*Bereitgestellter Text:*
-=-=-

# Neuer Gamer PC oder reicht eine Grafikkarte?



## IButtersI (25. November 2012)

Hallo,

ich bin zurzeit am rätseln was für mich besser wäre, meinen aktuellen PC aufrüsten oder gleich einen neuen PC zusammenstellen. 
Ich nutze den PC fast ausschließlich nur zum zocken/surfen.
Ich möchte mir jetzt Far Cry 3 kaufen, und auch gescheit spielen können. Zurzeit läuft bei mir noch Call of Duty Black Ops 2 auf geringen bis mittelmäßigen einstellungen flüssig.
Everest zeigt mir folgende komponenten:

Motherboard:
      CPU Typ                                           2x Intel Pentium III Xeon, 2666 MHz
      Motherboard Name                            Unbekannt
      Motherboard Chipsatz                        Unbekannt
      Arbeitsspeicher                                  4096 MB
      BIOS Typ                                          Unbekannt

Anzeige:
      Grafikkarte                                        GeForce 9500 GT

Multimedia:
      Soundkarte                                        Lautsprecher (Realtek High Defi
      Soundkarte                                        Realtek Digital Output (Realtek
      Soundkarte                                        Realtek HDMI Output (Realtek Hi


Was mich wundert ist, das da beim Prozessor nix von Quadcore steht, immerhin ist es einer laut Systeminformationen (Intel Core 2 Quad CPU Q9400 2.66GHz)

Meine Frage wäre jetzt ob es reicht meinen aktuellen PC mit Grafikkarte/Arbeitsspeicher/Netzteil ect. aufzurüsten, oder sollte ich lieber einen neuen PC kaufen, bzw. zusammenstellen.
Beim aufrüsten würde ich mir eine Grenze von max. 500 Euro setzen. Beim Kauf bzw. zusammenstellen eines neuen PC´s würde ich die Grenze bei ca. 1000 Euro setzen, falls unbedingt nötig auch noch bisschen drauflegen.
Habe schon einen fertigen PC von Alienware im Blick, aber ich denke wenn ich die Einzelteile  selbst suche und zusammenstelle, wird es etwas günstiger.
Alienware X51 Desktop – Hochleistungs-Spielecomputer | Dell Deutschland


----------



## Herbboy (25. November 2012)

Lies mal die CPU mit dem Tool CPU-Z aus.

-=-=-

*Bereitgestelltes Material:*
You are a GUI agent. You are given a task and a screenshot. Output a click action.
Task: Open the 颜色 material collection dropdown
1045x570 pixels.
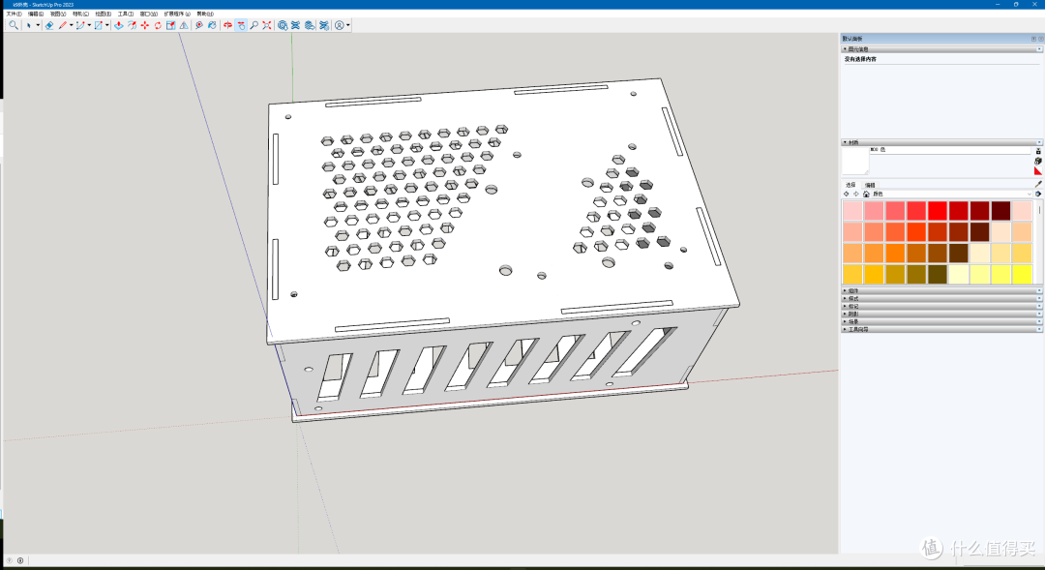(1029, 194)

-=-=-

*Aufgaben:*
A) Ersetze im bereitgestellten Text zwischen „ich bin zurzeit“ und „mittelmäßigen einstellungen flüssig.“ einschließlich „zocken“ durch „spielen“ und gib diesen Abschnitt wieder.
B) Welche Obergrenze nennt der bereitgestellte Text für das Aufrüsten des aktuellen PCs?
Die Zeilen sind eigenständiges Material und gehören nicht zum bereitgestellten Text.

*Antworten je Aufgabe:*
A)
ich bin zurzeit am rätseln was für mich besser wäre, meinen aktuellen PC aufrüsten oder gleich einen neuen PC zusammenstellen. 
Ich nutze den PC fast ausschließlich nur zum spielen/surfen.
Ich möchte mir jetzt Far Cry 3 kaufen, und auch gescheit spielen können. Zurzeit läuft bei mir noch Call of Duty Black Ops 2 auf geringen bis mittelmäßigen einstellungen flüssig.

B) Maximal 500 Euro.